## EXERCISE REQUIREMENTS
- A) List the companies that make up FANMAG as named in the commentary on tech stock valuations.
- B) Reproduce the commentary on tech stock valuations from "Taken as a whole, FANMAG" up to and including "for the iPhone?", swapping "iPhone" for "smartphone".

## DOCUMENT PASSAGE
━━━
As I reflect on the popularity of Amazon and other internet-based companies so fashionable right now, I can’t help wondering if investors aren’t letting their customer enthusiasm cloud their investor judgement.  After all, how much money can Amazon make offering free delivery for $10 items? Any accountant will point out the foolishness of this statement:  “We lose money on every sale but we’ll make it up on volume”. 
Taken as a whole, FANMAG (Facebook, Amazon, Netflix, Microsoft, Apple and Google) now make up over 22% of the S&P 500 Index 1. And they are up 33%/year in the five years ended July 6th. The rest of the index is up only 5% over this same time-period 2If the past is any guide, this could spell trouble.  In my first decade advising clients, tech stocks went on a similar run, pushing the NASDAQ index up 541% from 1995 to 1999, before plummeting 67%. 3

How many of you remember the nerdy Palm Pilot that 3Com spun off in 1999?  For a brief, time investors valued a portion of the new company more highly than its parent, who still owned most of it! 4 I owned one of those Palm Pilots and considered it indispensable at the time. Not knowing, of course, that it would become a relic, just like the BlackBerry that came after it. Who knows what the world has in store for the iPhone?
━━━
Records for locating described items:
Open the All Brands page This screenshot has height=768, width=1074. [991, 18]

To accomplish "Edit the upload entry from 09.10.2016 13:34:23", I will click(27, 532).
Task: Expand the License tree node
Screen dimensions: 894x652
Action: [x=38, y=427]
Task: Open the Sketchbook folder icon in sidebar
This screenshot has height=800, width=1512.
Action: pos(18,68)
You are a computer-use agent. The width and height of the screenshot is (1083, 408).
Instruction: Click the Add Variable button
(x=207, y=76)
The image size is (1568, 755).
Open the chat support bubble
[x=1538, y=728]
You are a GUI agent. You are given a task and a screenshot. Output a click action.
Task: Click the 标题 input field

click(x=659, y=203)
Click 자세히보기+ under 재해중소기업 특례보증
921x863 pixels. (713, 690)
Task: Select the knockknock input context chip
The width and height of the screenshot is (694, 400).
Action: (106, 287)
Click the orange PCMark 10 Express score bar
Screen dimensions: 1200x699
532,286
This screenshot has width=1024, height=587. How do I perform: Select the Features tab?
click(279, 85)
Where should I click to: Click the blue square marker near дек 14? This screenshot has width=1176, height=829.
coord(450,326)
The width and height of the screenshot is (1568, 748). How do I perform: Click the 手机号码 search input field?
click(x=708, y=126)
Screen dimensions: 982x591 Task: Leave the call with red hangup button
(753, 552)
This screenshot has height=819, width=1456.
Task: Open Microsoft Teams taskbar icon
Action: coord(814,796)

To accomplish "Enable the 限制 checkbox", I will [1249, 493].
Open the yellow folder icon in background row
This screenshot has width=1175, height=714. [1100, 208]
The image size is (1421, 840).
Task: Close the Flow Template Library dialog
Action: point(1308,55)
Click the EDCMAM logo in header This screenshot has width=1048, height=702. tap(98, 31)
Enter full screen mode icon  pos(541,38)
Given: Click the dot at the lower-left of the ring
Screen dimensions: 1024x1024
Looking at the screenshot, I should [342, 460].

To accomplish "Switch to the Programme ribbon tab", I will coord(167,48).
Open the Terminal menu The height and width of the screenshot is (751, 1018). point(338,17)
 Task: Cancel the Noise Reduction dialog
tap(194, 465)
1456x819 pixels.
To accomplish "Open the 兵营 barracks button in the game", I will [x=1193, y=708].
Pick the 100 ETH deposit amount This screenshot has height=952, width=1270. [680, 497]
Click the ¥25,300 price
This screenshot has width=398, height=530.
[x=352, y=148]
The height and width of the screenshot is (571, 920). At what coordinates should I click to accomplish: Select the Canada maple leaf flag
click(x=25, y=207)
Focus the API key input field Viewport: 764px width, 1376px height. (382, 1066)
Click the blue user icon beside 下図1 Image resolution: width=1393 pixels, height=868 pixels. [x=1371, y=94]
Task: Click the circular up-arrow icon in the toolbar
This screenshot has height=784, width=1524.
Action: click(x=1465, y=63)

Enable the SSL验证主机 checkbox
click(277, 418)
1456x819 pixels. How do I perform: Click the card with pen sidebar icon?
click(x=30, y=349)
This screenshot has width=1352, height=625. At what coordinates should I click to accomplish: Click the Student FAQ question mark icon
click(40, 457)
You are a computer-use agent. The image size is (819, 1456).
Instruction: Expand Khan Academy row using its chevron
━━━
## RESPONSES TO THE EXERCISE
- A) Facebook, Amazon, Netflix, Microsoft, Apple, Google

- B)
Taken as a whole, FANMAG (Facebook, Amazon, Netflix, Microsoft, Apple and Google) now make up over 22% of the S&P 500 Index 1. And they are up 33%/year in the five years ended July 6th. The rest of the index is up only 5% over this same time-period 2If the past is any guide, this could spell trouble.  In my first decade advising clients, tech stocks went on a similar run, pushing the NASDAQ index up 541% from 1995 to 1999, before plummeting 67%. 3

How many of you remember the nerdy Palm Pilot that 3Com spun off in 1999?  For a brief, time investors valued a portion of the new company more highly than its parent, who still owned most of it! 4 I owned one of those Palm Pilots and considered it indispensable at the time. Not knowing, of course, that it would become a relic, just like the BlackBerry that came after it. Who knows what the world has in store for the smartphone?